== 課題の指示 ==
旭川市の公契約条例についての文章を、一字も変えずに全文そのまま繰り返すこと。

== 読解用本文 ==
::::::::
NPO法人建設政策研究所が隔月で発行している雑誌『建設政策』第201号(2022年1月号、特集:第27回全国建設研究・交流集会)に掲載された拙稿の転載です。前々号、前号に掲載された拙稿からお読みください。
なお、公契約条例につきましては、「連合」が作成したリーフレット(「公契約条例で地域の活性化!」2016年2月発行)や「日弁連」によるリーフレット(「公契約法・公契約条例の制定を」2017年2月発行)をご参照ください。
賃金保障型公契約条例を旭川市はどう評価しているか
旭川市発注工事における実際の支払い賃金額は公共工事設計労務単価(以下、設計労務単価)を下回るものであった(本誌前々号の拙稿)。旭川市は、こうした現状とその一方での事業者側の経営実態や意見・主張などをふまえ、賃金保障型公契約条例をどう評価しているのか、あるいは、理念型から賃金保障型への移行について方針などをもっているのかを調査では尋ねた。
結論から言えば、現時点ではそれらは明快ではなかった。ただ旭川市からの回答は、公契約条例(賃金保障型条例)の制定を求める立場にある側が明らかにすべき課題の提示であるように思われた。旭川市とのやりとりを整理する。
::::::::
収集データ
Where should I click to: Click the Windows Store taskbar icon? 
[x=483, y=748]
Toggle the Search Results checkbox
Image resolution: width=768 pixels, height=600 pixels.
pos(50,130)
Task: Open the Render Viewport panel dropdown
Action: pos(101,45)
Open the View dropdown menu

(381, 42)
::::::::
== 解答例 ==
NPO法人建設政策研究所が隔月で発行している雑誌『建設政策』第201号(2022年1月号、特集:第27回全国建設研究・交流集会)に掲載された拙稿の転載です。前々号、前号に掲載された拙稿からお読みください。
なお、公契約条例につきましては、「連合」が作成したリーフレット(「公契約条例で地域の活性化!」2016年2月発行)や「日弁連」によるリーフレット(「公契約法・公契約条例の制定を」2017年2月発行)をご参照ください。
賃金保障型公契約条例を旭川市はどう評価しているか
旭川市発注工事における実際の支払い賃金額は公共工事設計労務単価(以下、設計労務単価)を下回るものであった(本誌前々号の拙稿)。旭川市は、こうした現状とその一方での事業者側の経営実態や意見・主張などをふまえ、賃金保障型公契約条例をどう評価しているのか、あるいは、理念型から賃金保障型への移行について方針などをもっているのかを調査では尋ねた。
結論から言えば、現時点ではそれらは明快ではなかった。ただ旭川市からの回答は、公契約条例(賃金保障型条例)の制定を求める立場にある側が明らかにすべき課題の提示であるように思われた。旭川市とのやりとりを整理する。